A stake is the deposit that a full participant of the Ethereum 2 protocol must lock up. The stake is lodged permanently in the deposit contract on the Ethereum chain, and reflected in a balance in the validator's record on the beacon chain. The stake entitles a validator to propose blocks, to attest to blocks and checkpoints, and to participate in sync committees, all in return for rewards that accrue to its beacon chain balance.

In Ethereum 2 the stake has three key roles.

First, the stake is an anti-Sybil mechanism. Ethereum 2 is a permissionless system that anyone can participate in. Permissionless systems must find a way to allocate influence among their participants. There must be some cost to creating an identity in the protocol, otherwise individuals could cheaply create vast numbers of duplicate identities and overwhelm the chain. In proof of work chains a participant's influence is proportional to its hash power, a limited resource1. In proof of stake chains participants must stake some of the chain's coin, which is again a limited resource. The influence of each staker in the protocol is proportional to the stake that they lock up.

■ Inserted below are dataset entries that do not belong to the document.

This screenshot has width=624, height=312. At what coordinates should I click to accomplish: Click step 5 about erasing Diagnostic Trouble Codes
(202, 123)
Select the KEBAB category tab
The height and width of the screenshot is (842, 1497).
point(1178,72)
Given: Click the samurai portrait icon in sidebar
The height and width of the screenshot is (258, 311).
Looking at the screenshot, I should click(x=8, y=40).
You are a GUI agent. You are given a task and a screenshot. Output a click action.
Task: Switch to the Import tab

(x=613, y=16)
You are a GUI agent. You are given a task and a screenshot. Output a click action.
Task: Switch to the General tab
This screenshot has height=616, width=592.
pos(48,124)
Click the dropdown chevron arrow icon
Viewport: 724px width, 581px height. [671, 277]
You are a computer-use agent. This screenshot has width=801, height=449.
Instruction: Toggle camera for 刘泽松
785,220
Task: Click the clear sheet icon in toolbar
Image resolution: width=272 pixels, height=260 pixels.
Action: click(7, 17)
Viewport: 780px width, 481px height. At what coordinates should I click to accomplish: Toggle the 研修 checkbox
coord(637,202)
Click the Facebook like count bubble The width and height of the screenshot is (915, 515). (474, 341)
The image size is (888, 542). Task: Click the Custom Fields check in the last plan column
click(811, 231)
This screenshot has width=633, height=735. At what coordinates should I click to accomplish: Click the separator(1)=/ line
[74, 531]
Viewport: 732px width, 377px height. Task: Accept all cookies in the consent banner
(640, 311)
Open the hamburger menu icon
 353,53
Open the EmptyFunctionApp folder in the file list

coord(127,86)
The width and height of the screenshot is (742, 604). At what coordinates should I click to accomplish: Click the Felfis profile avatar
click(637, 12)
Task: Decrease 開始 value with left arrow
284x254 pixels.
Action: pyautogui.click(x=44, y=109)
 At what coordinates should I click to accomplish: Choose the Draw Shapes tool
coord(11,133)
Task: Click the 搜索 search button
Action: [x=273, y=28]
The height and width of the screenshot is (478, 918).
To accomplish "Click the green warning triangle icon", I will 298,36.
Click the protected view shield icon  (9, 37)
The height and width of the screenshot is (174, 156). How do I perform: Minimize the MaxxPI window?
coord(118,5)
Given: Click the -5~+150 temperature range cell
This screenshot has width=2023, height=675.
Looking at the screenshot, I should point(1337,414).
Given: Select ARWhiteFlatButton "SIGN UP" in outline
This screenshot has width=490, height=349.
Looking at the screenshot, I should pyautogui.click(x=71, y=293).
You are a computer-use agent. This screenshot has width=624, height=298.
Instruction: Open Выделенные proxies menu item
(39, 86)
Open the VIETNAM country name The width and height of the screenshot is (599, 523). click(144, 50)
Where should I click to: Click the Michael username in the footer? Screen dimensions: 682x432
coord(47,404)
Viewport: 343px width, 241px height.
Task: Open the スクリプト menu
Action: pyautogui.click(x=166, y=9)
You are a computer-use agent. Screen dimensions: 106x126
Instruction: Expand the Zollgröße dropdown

Second, the stake provides accountability. There is a direct cost to acting in a harmful way in Ethereum 2. Specific types of harmful behaviour can be uniquely attributed to the stakers that performed them, and their stakes can be reduced or taken away entirely in a process called slashing. This allows us to quantify the economic security of the protocol in terms of what it would cost an attacker to do something harmful.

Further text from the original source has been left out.